_Goal of the exercise_
Rewrite the lines between the one holding "You are a GUI" and the one holding "This screenshot has height=474, width=474.", inclusive, swapping "agent" for "assistant" and keeping everything else the same. Output only those lines.

Stored data entries
= = =

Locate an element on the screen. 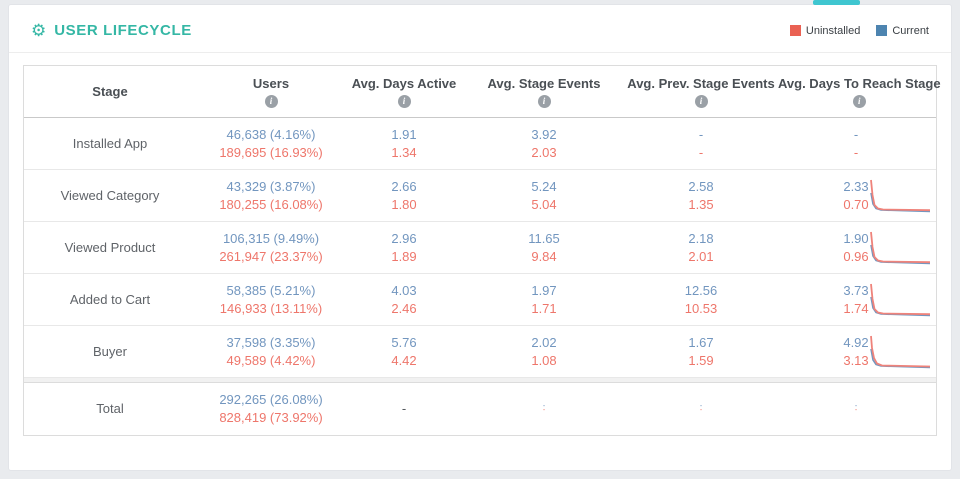 This screenshot has width=960, height=479. stage-events-cell: 1.97 1.71 is located at coordinates (544, 300).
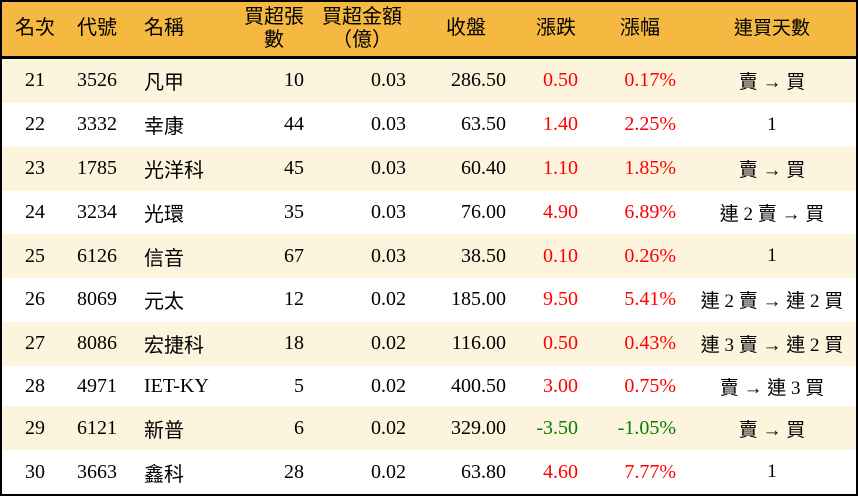  I want to click on cell-volume: 5, so click(299, 386).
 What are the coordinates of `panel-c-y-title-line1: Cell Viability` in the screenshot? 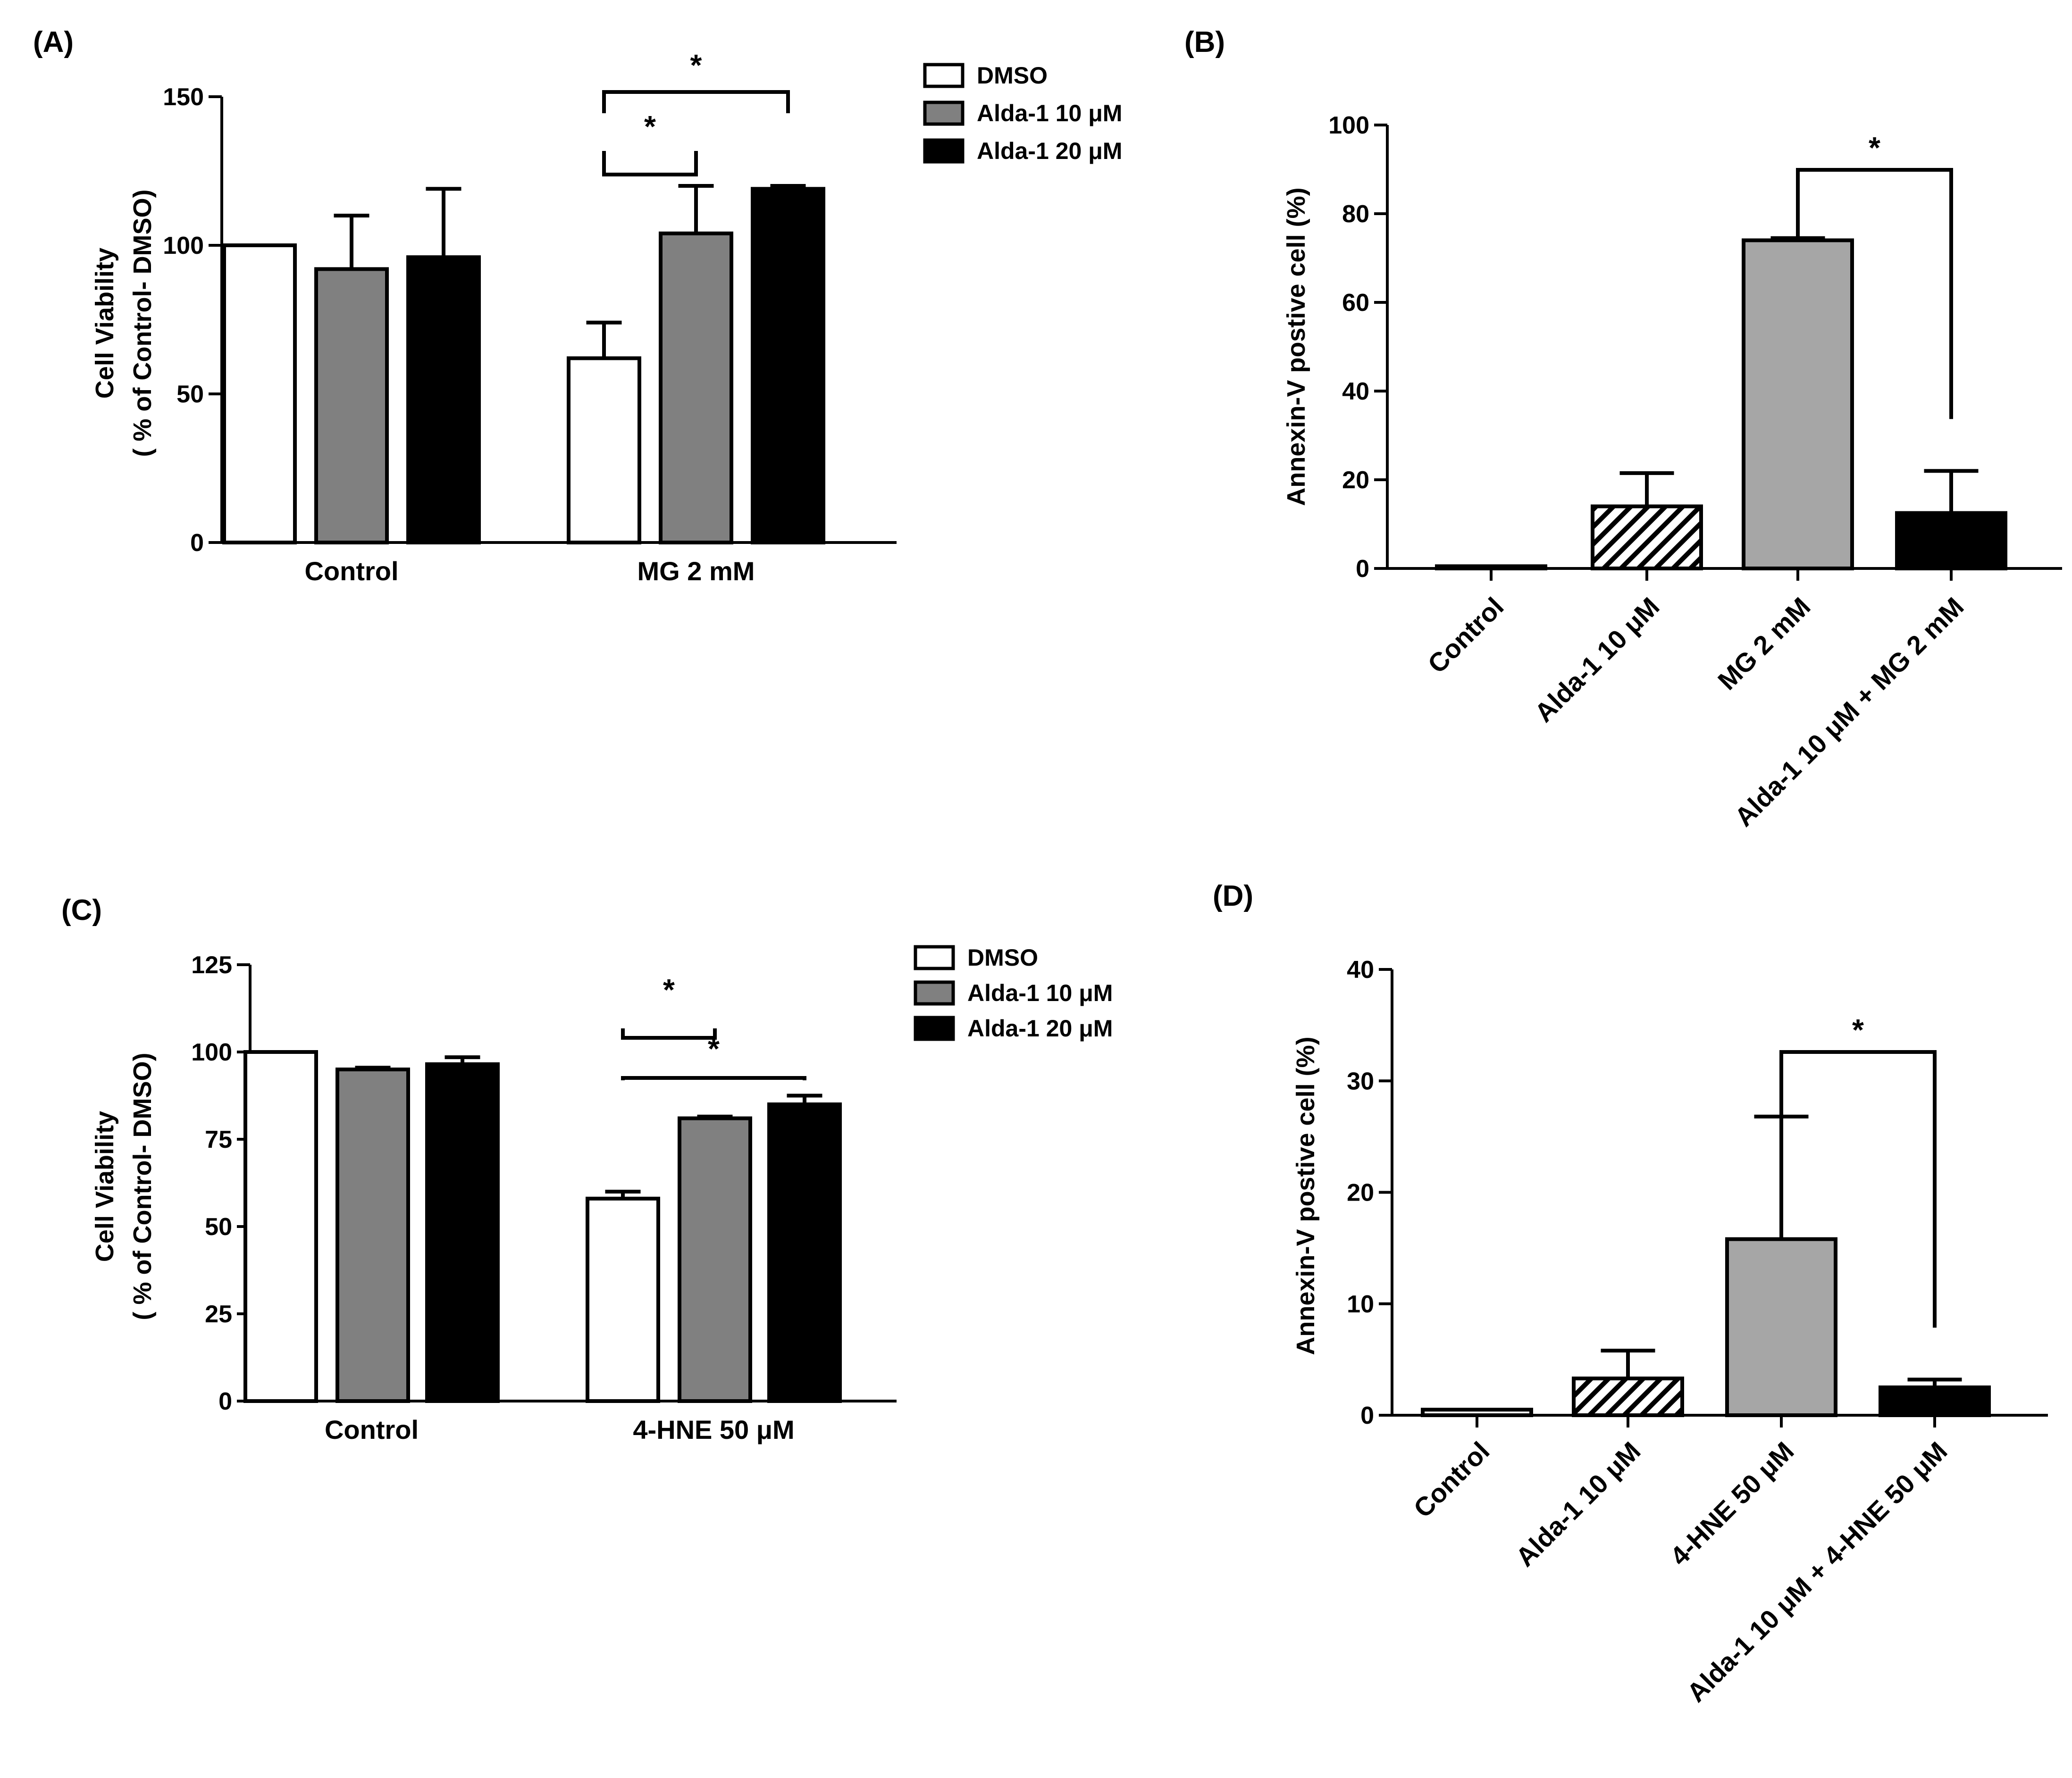 It's located at (105, 1186).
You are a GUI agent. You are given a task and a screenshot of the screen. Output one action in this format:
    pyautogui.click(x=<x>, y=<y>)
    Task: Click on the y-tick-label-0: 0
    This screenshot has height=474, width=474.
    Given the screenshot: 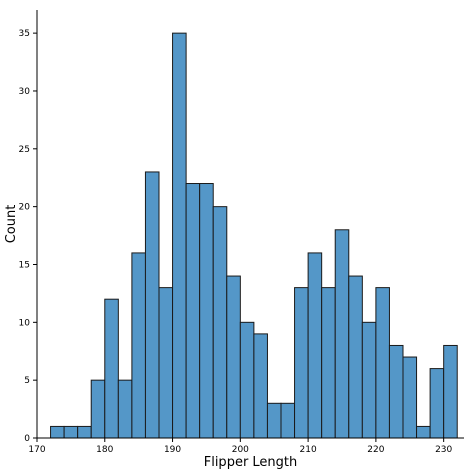 What is the action you would take?
    pyautogui.click(x=27, y=439)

= = =

_Written solution_
You are a GUI assistant. You are given a task and a screenshot of the screen. Output one action in this format:
    pyautogui.click(x=<x>, y=<y>)
    Task: Click on the y-tick-label-0: 0
    This screenshot has height=474, width=474.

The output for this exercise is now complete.